I can agree with the various explanations offered in this thread vis-a-vis fuel 
moisture. But I think there is another fundamental chemical 'WATER GAS" 
explanation. One can find this chemistry explanation many places, for example: 
http://www.webelements.com/carbon/chemistry.html 
which says: 

"Reaction of carbon with water 

Carbon, either as graphite or diamond does not react with water under normal 
conditions. Under more forsing conditions, the reaction becomes important. In 
industry, water is blown through hot coke. The resulting gas is called water 
gas and is a mixture of hydrogen (H 2 , 50%), carbon monoxide (CO, 40%), carbon 
dioxide (CO 2 , 5%), nitrogen and methane (N 2 + CH 4 , 5%). It is an important 
feedstock gas for the chemical industry. 

C + H 2 O → CO + H 2 

This reaction is endothermic (ΔH° = +131.3 kJ mol -1 ; ΔS° = +133.7 J K -1 mol 
-1 ) which means that the coke cools down during the reaction. To counteract 
this, the steam flow is replaced by air to reheat the coke allowing further 
reaction." (Emphasis added) 
Ron 

----- Original Message -----
From: [email protected] 
To: "Discussion of biomass cooking stoves" <[email protected]> 
Sent: Sunday, November 11, 2012 3:17:24 AM 
Subject: Re: [Stoves] Smoke-free biomass pellet fueled stove 

[Default] On Thu, 8 Nov 2012 23:01:44 +0000,"Crispin Pemberton-Pigott" 
<[email protected]> wrote: 

>Dear Andrew 
> 
>I an becoming convinced that the char disappears for other reasons as well. 
>The heat needed to get rid of the moisture is far less than the charcoal.

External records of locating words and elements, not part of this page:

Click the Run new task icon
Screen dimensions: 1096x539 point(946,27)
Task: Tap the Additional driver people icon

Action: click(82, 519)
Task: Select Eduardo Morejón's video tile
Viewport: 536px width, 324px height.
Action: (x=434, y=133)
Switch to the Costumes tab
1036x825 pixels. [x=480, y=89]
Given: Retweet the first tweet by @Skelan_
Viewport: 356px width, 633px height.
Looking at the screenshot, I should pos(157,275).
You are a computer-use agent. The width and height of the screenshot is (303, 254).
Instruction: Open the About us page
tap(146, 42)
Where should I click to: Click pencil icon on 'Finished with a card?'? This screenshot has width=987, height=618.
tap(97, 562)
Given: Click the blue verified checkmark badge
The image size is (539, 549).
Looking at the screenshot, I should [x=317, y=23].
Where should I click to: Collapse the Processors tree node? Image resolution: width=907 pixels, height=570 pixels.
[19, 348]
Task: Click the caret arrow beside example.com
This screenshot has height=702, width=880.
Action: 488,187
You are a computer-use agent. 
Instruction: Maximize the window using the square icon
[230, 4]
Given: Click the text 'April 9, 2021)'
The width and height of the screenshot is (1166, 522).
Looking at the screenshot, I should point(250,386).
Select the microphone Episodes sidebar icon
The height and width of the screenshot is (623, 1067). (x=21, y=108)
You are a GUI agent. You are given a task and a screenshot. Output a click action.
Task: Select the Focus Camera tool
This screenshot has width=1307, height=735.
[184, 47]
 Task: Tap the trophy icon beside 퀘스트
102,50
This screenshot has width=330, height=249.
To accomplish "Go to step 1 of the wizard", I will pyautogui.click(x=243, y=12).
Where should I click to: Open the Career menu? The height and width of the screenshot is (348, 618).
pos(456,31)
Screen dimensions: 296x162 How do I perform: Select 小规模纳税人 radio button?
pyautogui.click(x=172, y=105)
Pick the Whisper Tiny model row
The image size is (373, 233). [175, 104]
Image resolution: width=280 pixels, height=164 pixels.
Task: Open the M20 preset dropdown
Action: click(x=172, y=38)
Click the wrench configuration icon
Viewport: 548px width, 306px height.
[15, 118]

That 
>leads me to think there is some reaction involving water that breaks the 
>carbon out of the char. 
> 
>Any ideas what that would be? 


Crispin I think Jaakko has nailed that one and I completely agree, 
it's the heat required to dry the particle below the pyrolysis front 
before it reaches pyrolysis temperature, all the while the bulk of the 
heat is rising through the already charred layers as sensible heat of 
the offgas. The more of the char burns at the pyrolysis front because 
the downward movement of the front has slowed and it remains in 
contact with air for longer. When the wood is dry the front moves 
downward from the fresh char and the offgas, being devoid of oxygen, 
shields the hot char from further oxidation. 

Jaakko that's an interesting cite with regard to the autogasification, 
I haven't found the original yet, I'm not sure it is relevant to tlud 
as generally the burn is complete before larger particles are 
pyrolysed, also the watergas reaction needs a higher temperature at 
equilibrium that we normally see in the pyrolysis front ( which is 
about 600C I think). 

I have also in the past pointed out that large logs of dry wood burn 
differently from the same log when green as pyrolysis moves quickly 
through the log evolving offgas which again forms a shield as it burns 
preventing oxygen reaching the outer parts of the log, once the offgas 
slows down the char then burns. With the green log because the heat 
required to dry successive layers of the log is large and offgas 
evolution is slow air does reach fresh char on the surface, so the log 
gradually disappears. Also as the water vapour and CO2 given off 
dilute the offgas often this does not burn and the log smoulders away 
with little or no flame but lots of acrid smoke. 

Sorry to be a bit slow on the response but I'm glad Jaakko chipped in.